MATERIAL FOR THIS TASK below:

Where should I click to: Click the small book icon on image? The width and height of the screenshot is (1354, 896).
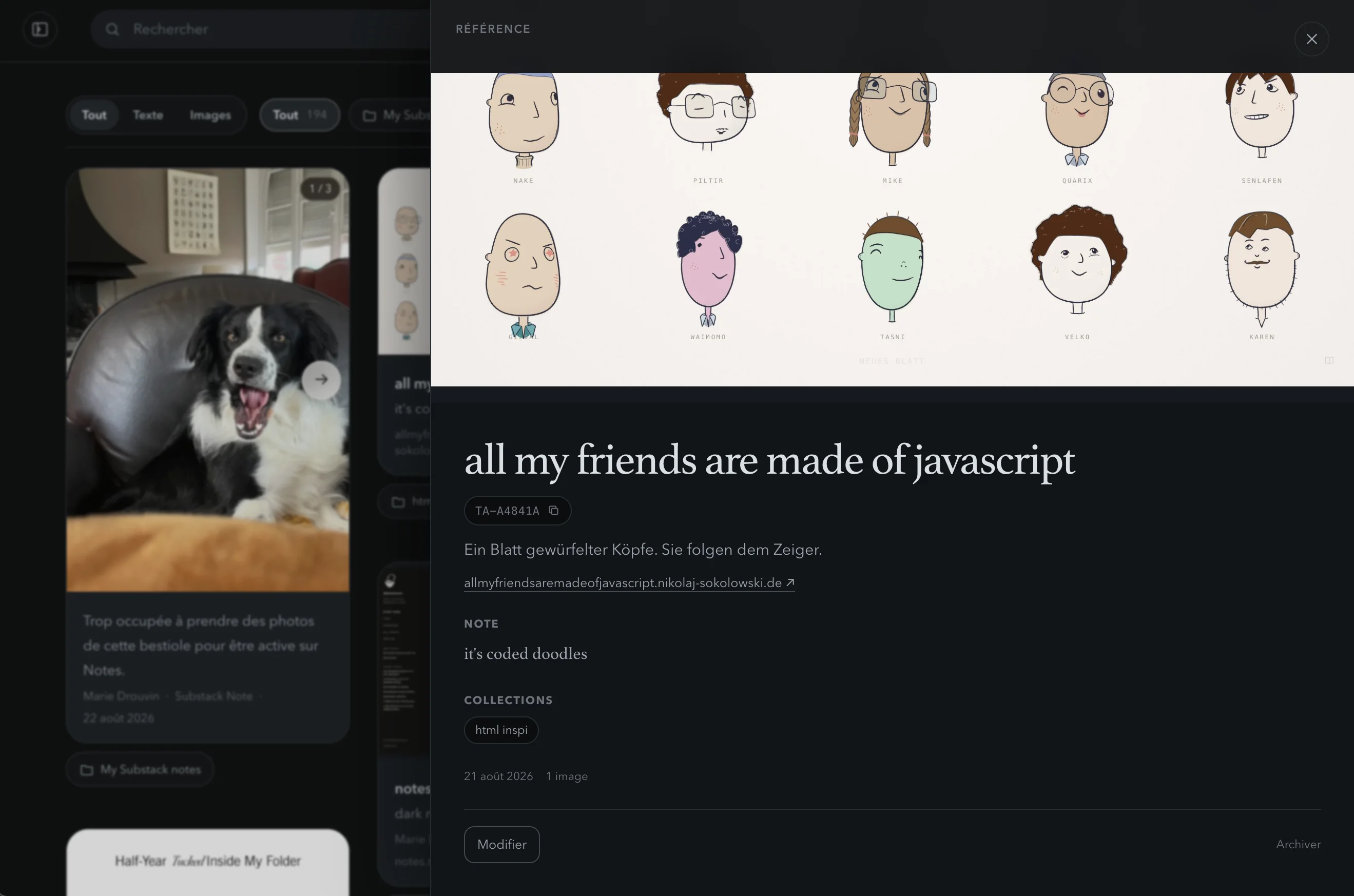tap(1329, 361)
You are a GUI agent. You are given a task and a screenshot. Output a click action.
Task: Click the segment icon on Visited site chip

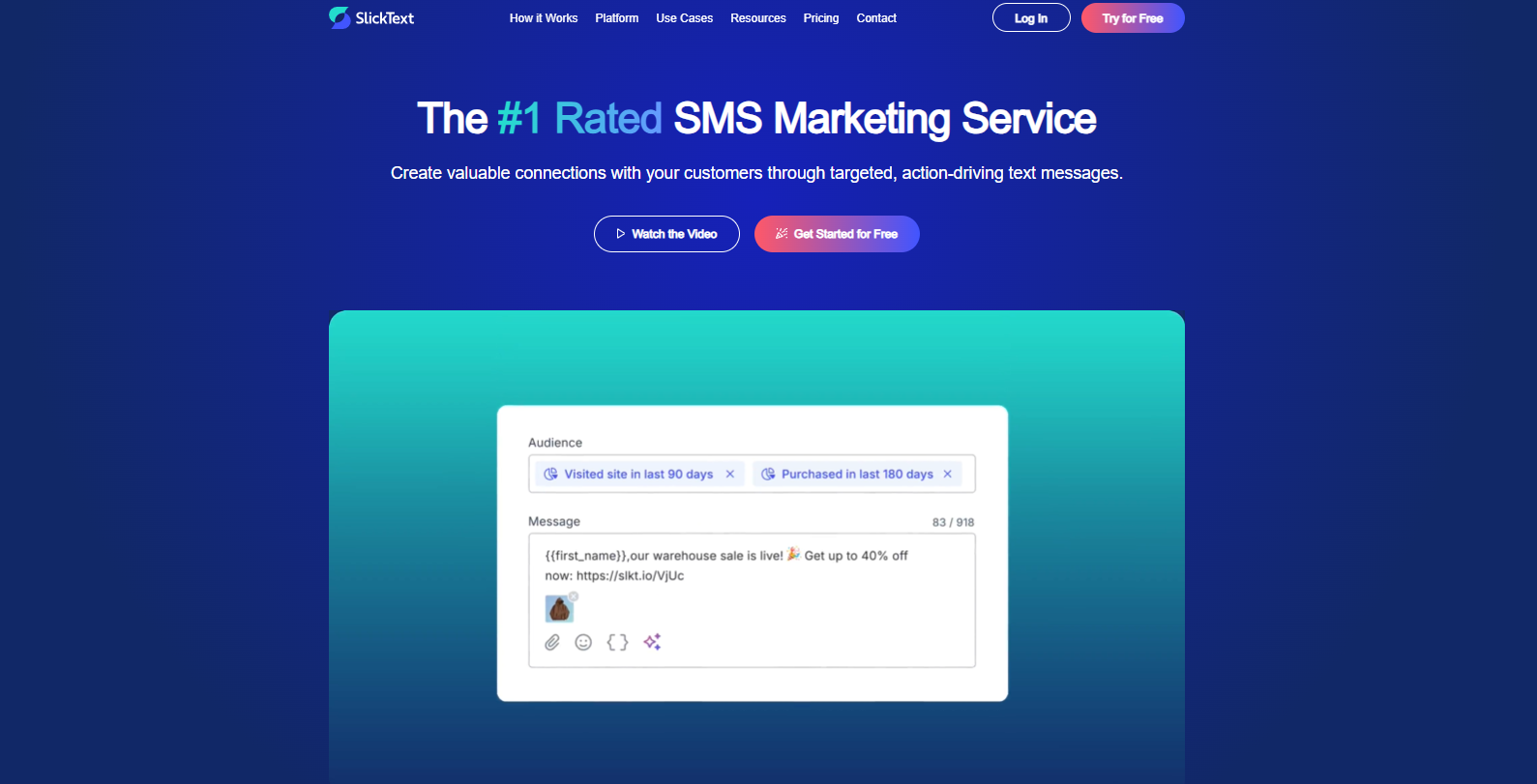pos(550,474)
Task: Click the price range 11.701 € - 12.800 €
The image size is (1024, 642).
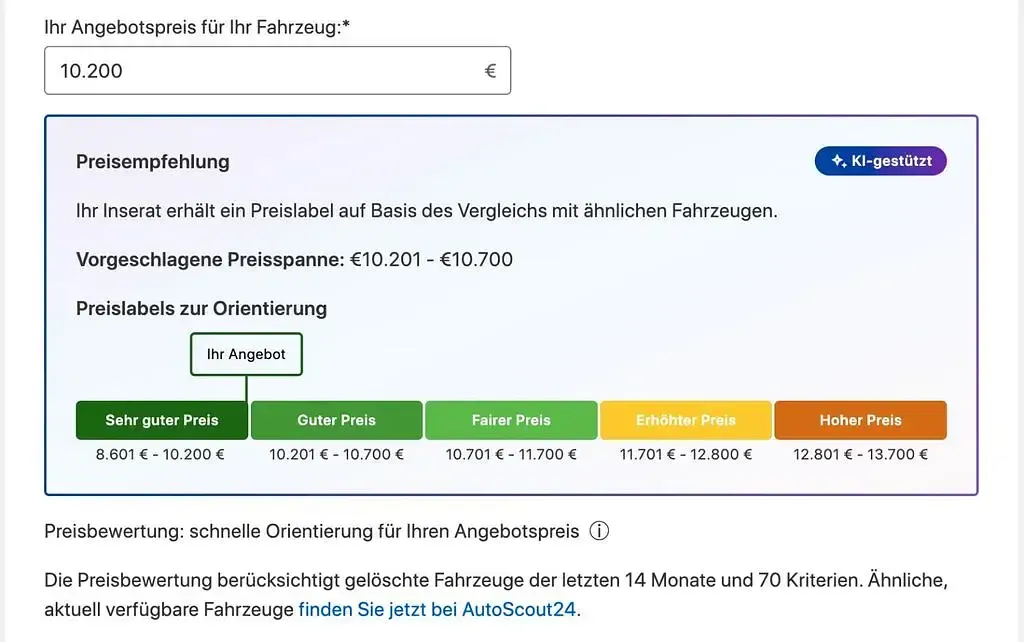Action: 686,455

End of MATERIAL FOR THIS TASK.

▶ YOUR ASSIGNMENT
Each record above must be set down again unchanged, with its pictures left out.

▶ RESPONSE AREA
Where should I click to: Click the small book icon on image? The width and height of the screenshot is (1354, 896).
tap(1329, 361)
You are a GUI agent. You are given a task and a screenshot. Output a click action.
Task: Click the segment icon on Visited site chip

pos(550,474)
Task: Click the price range 11.701 € - 12.800 €
The image size is (1024, 642).
Action: 686,455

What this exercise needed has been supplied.